1999 Constitution: most criticised in Nigeria- Omo-Agege

…..As Senate passes Bills in July

By Ignatius Okorocha

The Deputy President of the Senate and Chairman, Senate Committee on Constitution Review, Senator Ovie Omo-Agege, has described the 1999 Constitution as the most criticised document in the nation’s political history.

This is even as he has assured that Senate would pass the Alteration Bills before it proceeds on annual recess by July this year.

The Deputy President of the Senate gave this assurance on Monday in Abuja, during a Press Conference with the Senate correspondents, on the ongoing Constitutional amendment process.

He dismissed the fears of Nigerians, that the President of the Senate, Ahmad Lawan, was not against restructuring and would not do anything to thwart the wishes of the people on the subject of restructuring.

The lawmaker also noted that the 1999 Constitution, which is currently undergoing alteration, was the most enduring Constitution in the country since the Independence Constitution of 1960, having lasted 22 years, and still counting.

According to him, the criticisms came majorly from Civil Society groups, Socio-Cultural groups, regional organisations, professional bodies, ethnic nationalities, other pressure groups, as well as individuals.

He further stated that the criticisms on the Constitution were varied and widespread including issues of adequate representativeness of the people of Nigeria by the Constitution, issues of federalism, devolution of powers, socio-economic rights, liberty for persons and gender equality among others.

The politician commended Nigerians for their resilience, saying that in spite of these protests and agitations against the document, the Constitution had lingered.

Omo-Agege observed that governance was anything but democratic when political leaders failed to be responsive to the sensibilities and aspirations of those who put them in office, noting that the citizens were actually the ones in power.

He explained that when his Committee commenced work, there were about 32-header 1999 Constitutional Alteration Bills, which were considered and streamlined to a 13-point frame of reference, to which the Committee requested memoranda from all the strata of the citizenry.

The DSP noted that, following from the analysis of the memoranda submitted, the issues increased to sixteen including: Gender Equity/Increased participation of Women and Vulnerable groups in governance; the Federal Structure in governance and Power Devolution, Local Government Administration/Local Government autonomy;

Public Revenue, Fiscal Federalism and Revenue Allocation; Constitutional Provision for the Establishment of State Police, Judicial Reform – Adjudication of election and pre-election matters and other justice delivery concerns.

Others are: Electoral Reforms that will make INEC deliver transparent, credible, free and fair elections, Political parties, Independent candidature and election management

Socio-economic rights as contained in Chapter II of the Constitution; Residency and indigeneship

Immunity – Removal of immunity in prima facie criminal cases, Time-line for Assent of Bills and Passage of Appropriation Bill, States and local government creation.
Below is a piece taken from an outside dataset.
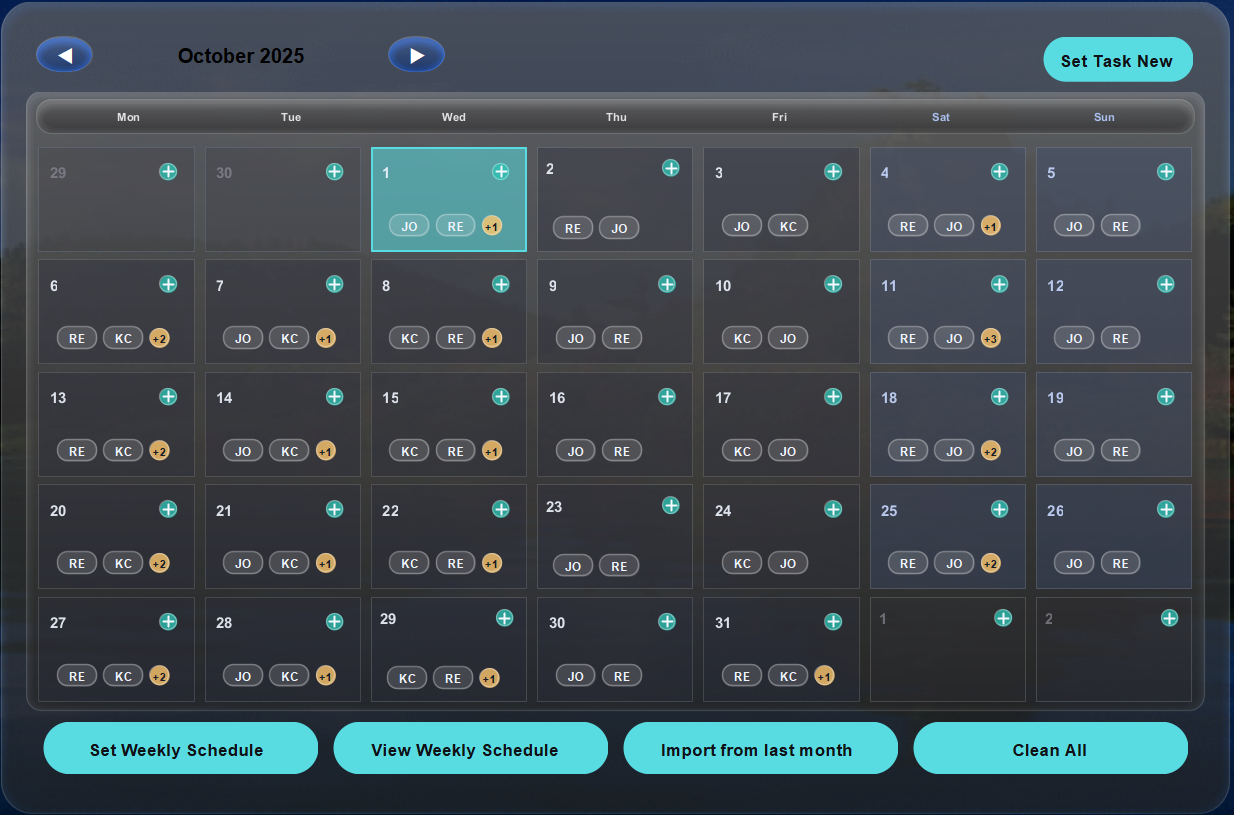The height and width of the screenshot is (815, 1234).
Task: Click View Weekly Schedule
Action: click(x=470, y=748)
Also included are: Strengthening the independence of institutions like the office of the Accountant-General of the Federation, Auditor- General of the Federation and Office of the Attorney General of the Federation; F.C.T. Administration, The Legislature and Legislative Bureaucracy, and Constitutional Role for Traditional Rulers.

Omo-Agege stressed that the ongoing constitution amendment process was attempt by the National Assembly to respond to these demands within the context of the powers conferred on it by the Constitution in a manner that will further strengthen our democracy.

He therefore, called on Nigerians to effectively engage the process and present their demands or recommendations for consideration by the National Assembly.

On the fears being expressed by some Nigerians that the President of the Senate was against restructuring and might use his position to negatively influence the outcome of the constitution review, the Committee Chairman said that Lawan was not against restructuring, saying that after all, he has only one vote to cast during voting on the issues being amended.